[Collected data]
==========

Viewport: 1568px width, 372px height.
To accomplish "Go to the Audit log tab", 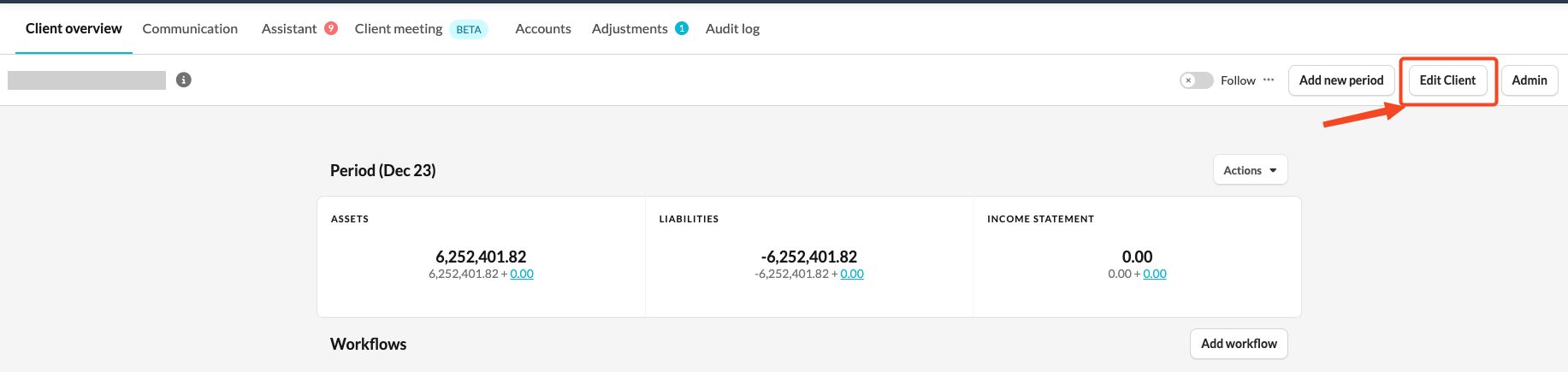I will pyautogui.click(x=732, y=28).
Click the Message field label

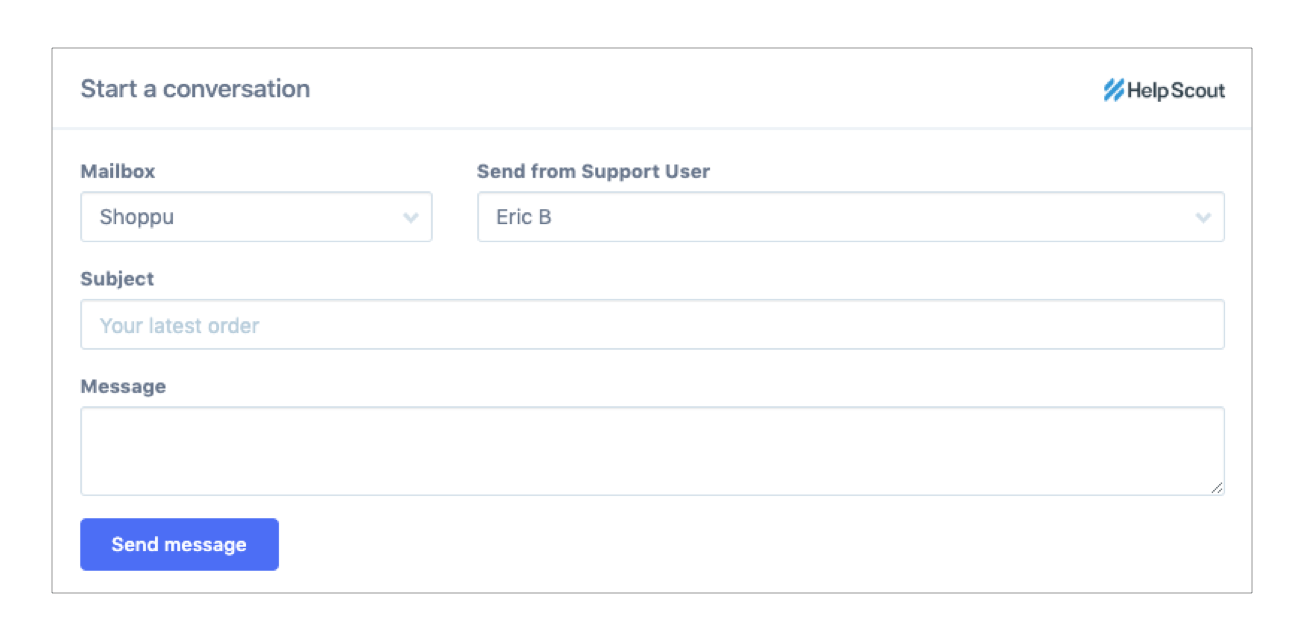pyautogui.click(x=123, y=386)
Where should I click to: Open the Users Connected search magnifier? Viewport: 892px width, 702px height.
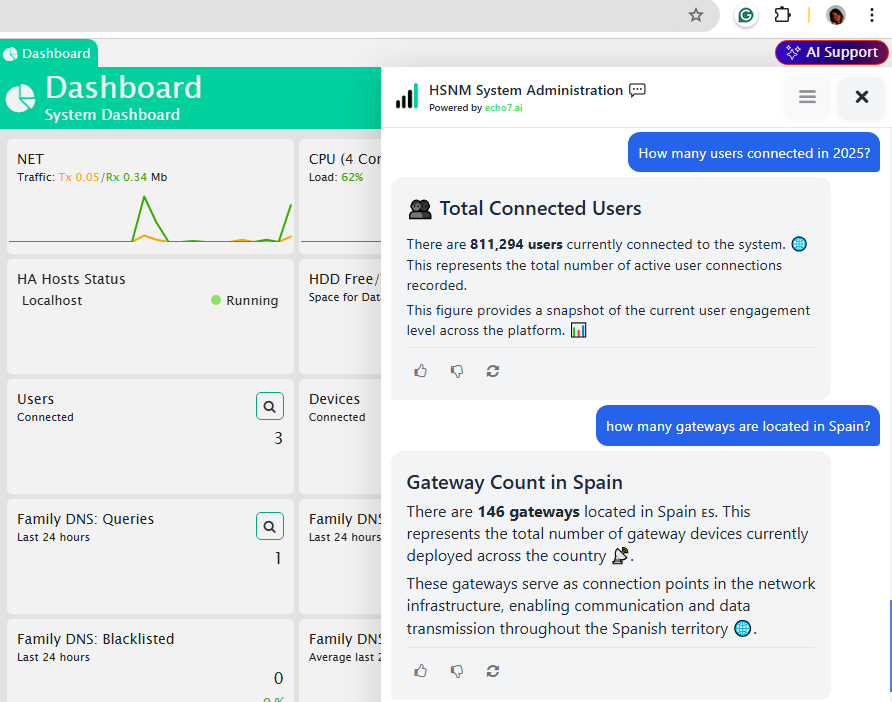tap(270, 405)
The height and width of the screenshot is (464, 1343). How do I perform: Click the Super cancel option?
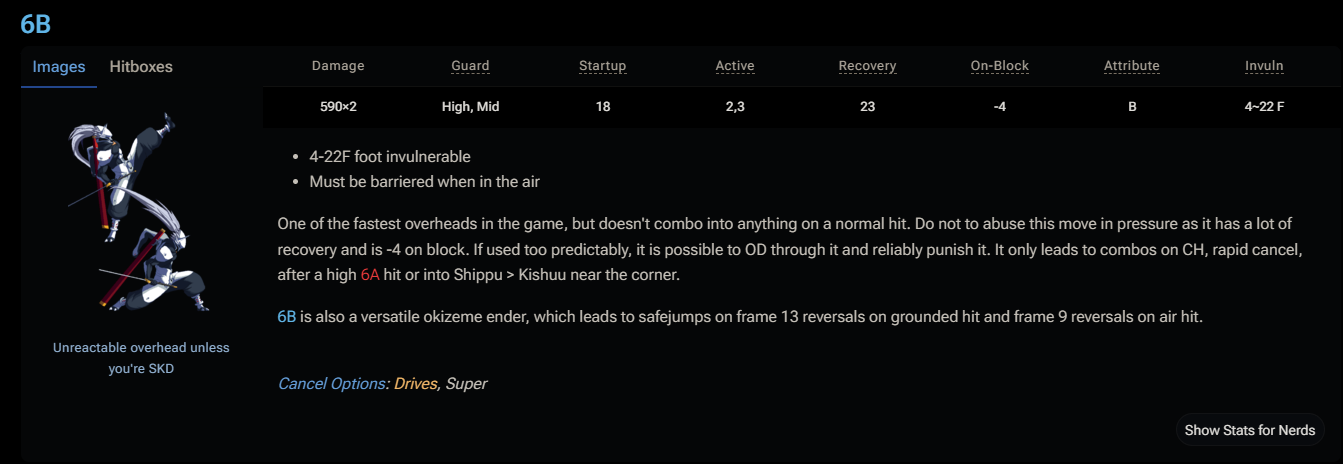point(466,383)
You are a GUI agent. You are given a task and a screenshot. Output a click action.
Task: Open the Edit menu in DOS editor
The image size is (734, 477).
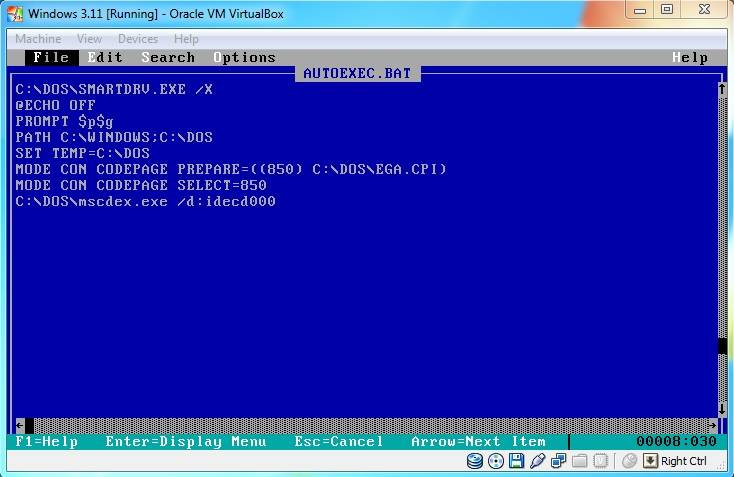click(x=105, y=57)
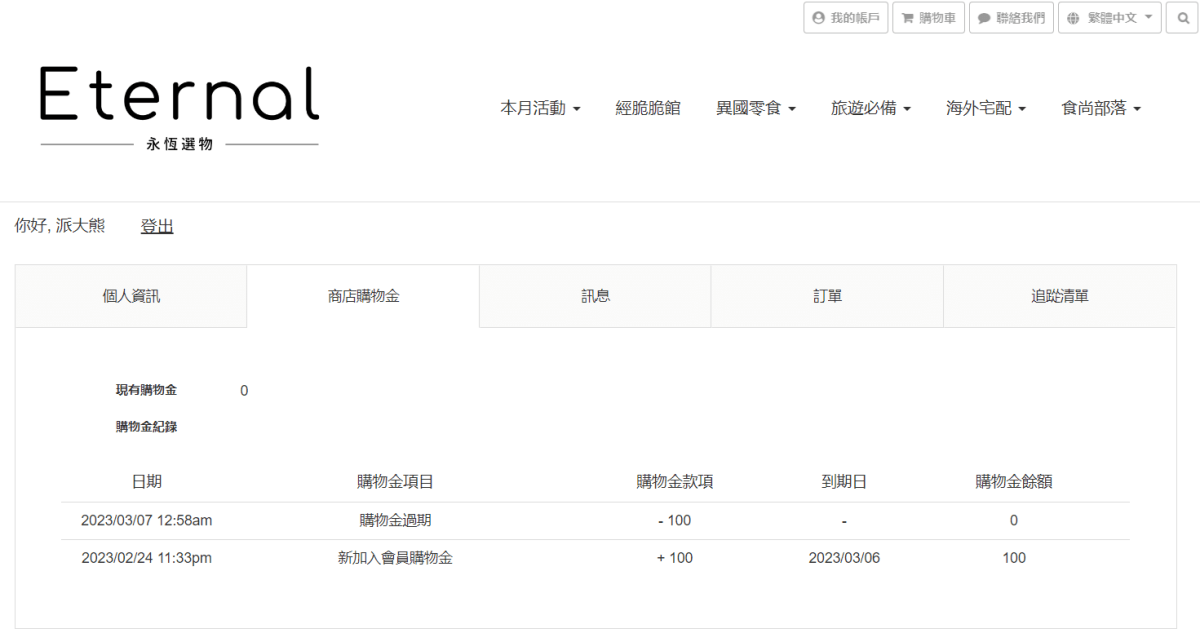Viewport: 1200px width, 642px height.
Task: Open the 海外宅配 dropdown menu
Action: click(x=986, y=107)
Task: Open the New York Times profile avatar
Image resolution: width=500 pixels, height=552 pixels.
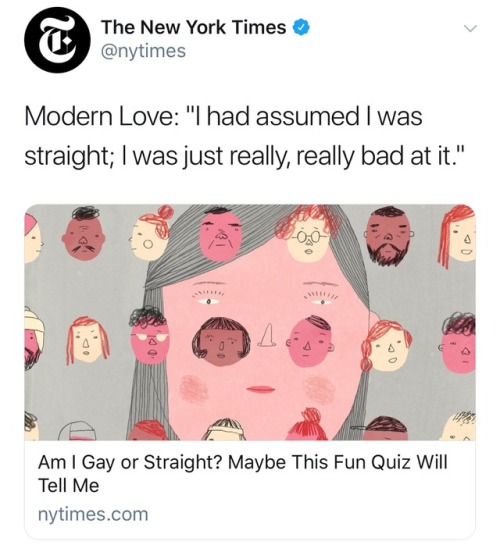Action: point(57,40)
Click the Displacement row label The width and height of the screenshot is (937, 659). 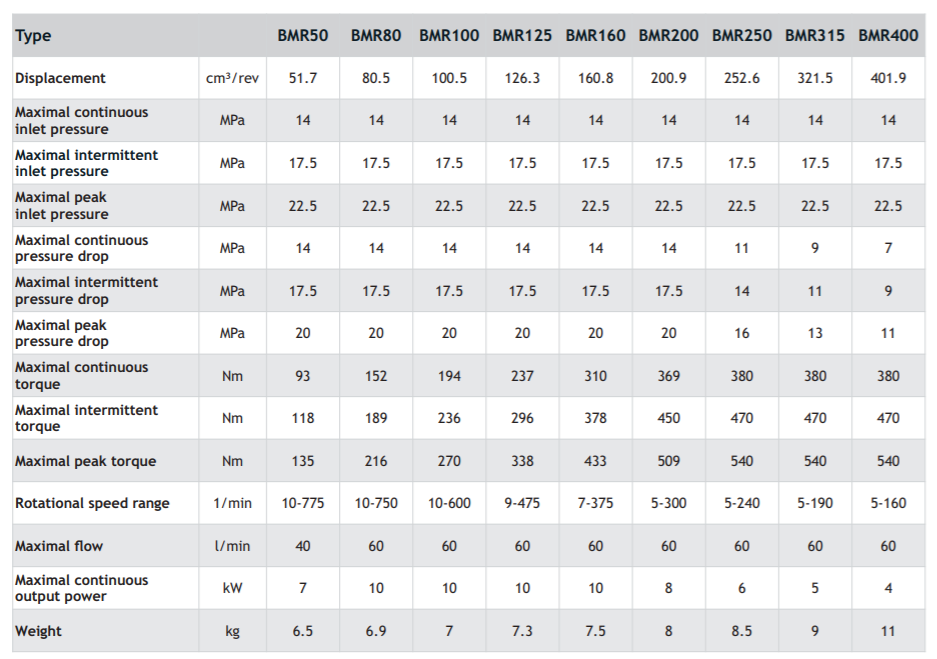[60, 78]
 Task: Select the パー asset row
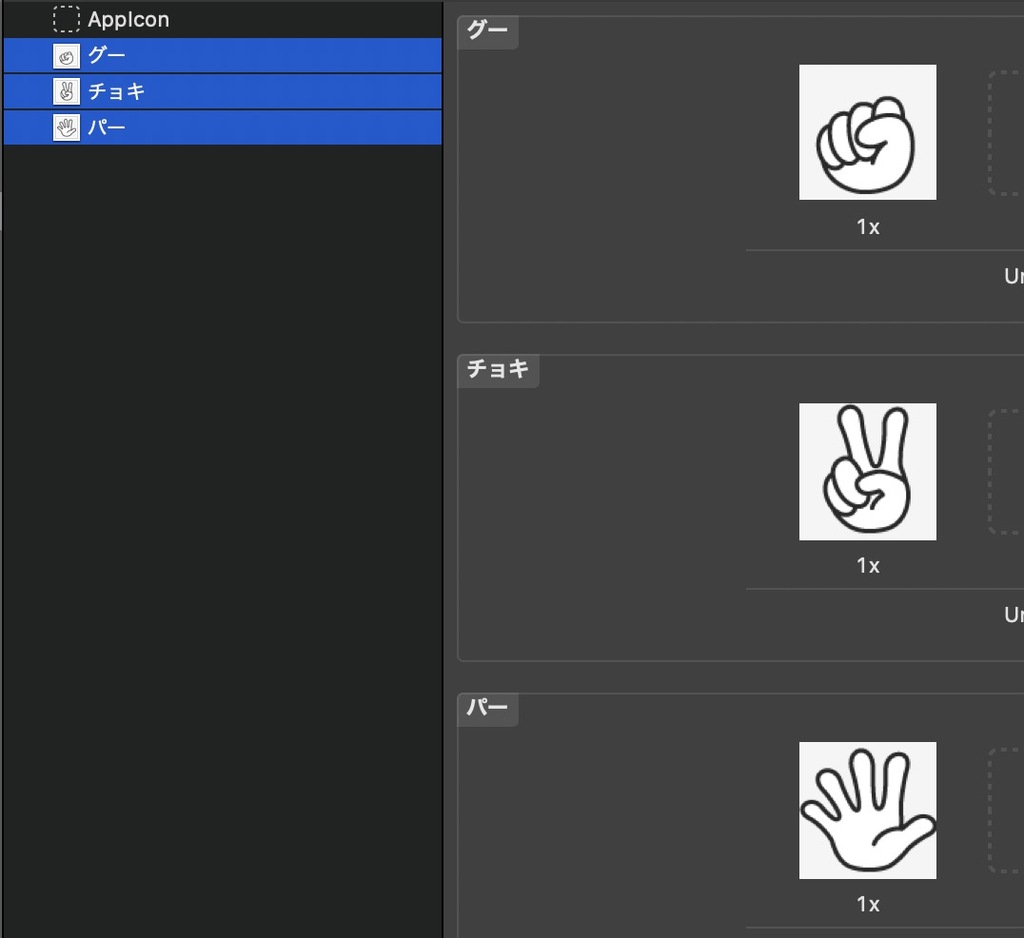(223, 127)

==========

Look back at the data above, then output exactly the lines from the line holding "Where should I" up to and including the line holding "Task: Open the Edit menu in DOS editor". Leave out the pictures.

> [Task result]
Where should I click to: Open the Users Connected search magnifier? Viewport: 892px width, 702px height.
tap(270, 405)
The height and width of the screenshot is (464, 1343). How do I perform: Click the Super cancel option?
point(466,383)
You are a GUI agent. You are given a task and a screenshot. Output a click action.
Task: Open the Edit menu in DOS editor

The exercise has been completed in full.